→ **Problem statement**
Convert the data below into a JSON list of strings, with one string per line and no blank lines.

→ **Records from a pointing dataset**
= = =
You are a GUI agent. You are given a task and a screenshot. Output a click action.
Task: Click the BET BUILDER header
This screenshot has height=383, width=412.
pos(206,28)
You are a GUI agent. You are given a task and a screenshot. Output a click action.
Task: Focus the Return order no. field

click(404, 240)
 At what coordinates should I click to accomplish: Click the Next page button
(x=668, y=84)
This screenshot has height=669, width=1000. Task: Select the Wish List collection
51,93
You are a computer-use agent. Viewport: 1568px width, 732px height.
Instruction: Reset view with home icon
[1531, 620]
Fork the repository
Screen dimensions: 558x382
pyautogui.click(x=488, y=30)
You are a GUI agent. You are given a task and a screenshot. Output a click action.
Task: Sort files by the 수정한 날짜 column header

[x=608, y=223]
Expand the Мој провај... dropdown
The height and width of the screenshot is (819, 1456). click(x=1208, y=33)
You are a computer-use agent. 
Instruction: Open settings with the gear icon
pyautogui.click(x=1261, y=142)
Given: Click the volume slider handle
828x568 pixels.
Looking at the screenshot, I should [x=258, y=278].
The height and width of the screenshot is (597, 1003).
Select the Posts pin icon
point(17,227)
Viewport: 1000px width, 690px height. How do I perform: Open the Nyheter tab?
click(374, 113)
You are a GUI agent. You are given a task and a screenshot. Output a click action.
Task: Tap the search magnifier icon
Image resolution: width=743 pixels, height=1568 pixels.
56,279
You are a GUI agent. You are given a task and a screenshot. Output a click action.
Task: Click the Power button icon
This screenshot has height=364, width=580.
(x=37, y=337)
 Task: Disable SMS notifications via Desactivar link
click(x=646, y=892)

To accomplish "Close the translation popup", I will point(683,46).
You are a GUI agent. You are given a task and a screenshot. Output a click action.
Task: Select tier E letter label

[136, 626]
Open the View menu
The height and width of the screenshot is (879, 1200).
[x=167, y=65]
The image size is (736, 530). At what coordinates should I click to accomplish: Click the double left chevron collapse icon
= = =
→ **Exercise answer**
[
  "You are a GUI agent. You are given a task and a screenshot. Output a click action.",
  "Task: Click the BET BUILDER header",
  "This screenshot has height=383, width=412.",
  "pos(206,28)",
  "You are a GUI agent. You are given a task and a screenshot. Output a click action.",
  "Task: Focus the Return order no. field",
  "click(404, 240)",
  " At what coordinates should I click to accomplish: Click the Next page button",
  "(x=668, y=84)",
  "This screenshot has height=669, width=1000. Task: Select the Wish List collection",
  "51,93",
  "You are a computer-use agent. Viewport: 1568px width, 732px height.",
  "Instruction: Reset view with home icon",
  "[1531, 620]",
  "Fork the repository",
  "Screen dimensions: 558x382",
  "pyautogui.click(x=488, y=30)",
  "You are a GUI agent. You are given a task and a screenshot. Output a click action.",
  "Task: Sort files by the 수정한 날짜 column header",
  "[x=608, y=223]",
  "Expand the Мој провај... dropdown",
  "The height and width of the screenshot is (819, 1456). click(x=1208, y=33)",
  "You are a computer-use agent. ",
  "Instruction: Open settings with the gear icon",
  "pyautogui.click(x=1261, y=142)",
  "Given: Click the volume slider handle",
  "828x568 pixels.",
  "Looking at the screenshot, I should [x=258, y=278].",
  "The height and width of the screenshot is (597, 1003).",
  "Select the Posts pin icon",
  "point(17,227)",
  "Viewport: 1000px width, 690px height. How do I perform: Open the Nyheter tab?",
  "click(374, 113)",
  "You are a GUI agent. You are given a task and a screenshot. Output a click action.",
  "Task: Tap the search magnifier icon",
  "Image resolution: width=743 pixels, height=1568 pixels.",
  "56,279",
  "You are a GUI agent. You are given a task and a screenshot. Output a click action.",
  "Task: Click the Power button icon",
  "This screenshot has height=364, width=580.",
  "(x=37, y=337)",
  " Task: Disable SMS notifications via Desactivar link",
  "click(x=646, y=892)",
  "To accomplish \"Close the translation popup\", I will point(683,46).",
  "You are a GUI agent. You are given a task and a screenshot. Output a click action.",
  "Task: Select tier E letter label",
  "[136, 626]",
  "Open the View menu",
  "The height and width of the screenshot is (879, 1200).",
  "[x=167, y=65]",
  "The image size is (736, 530). At what coordinates should I click to accomplish: Click the double left chevron collapse icon"
]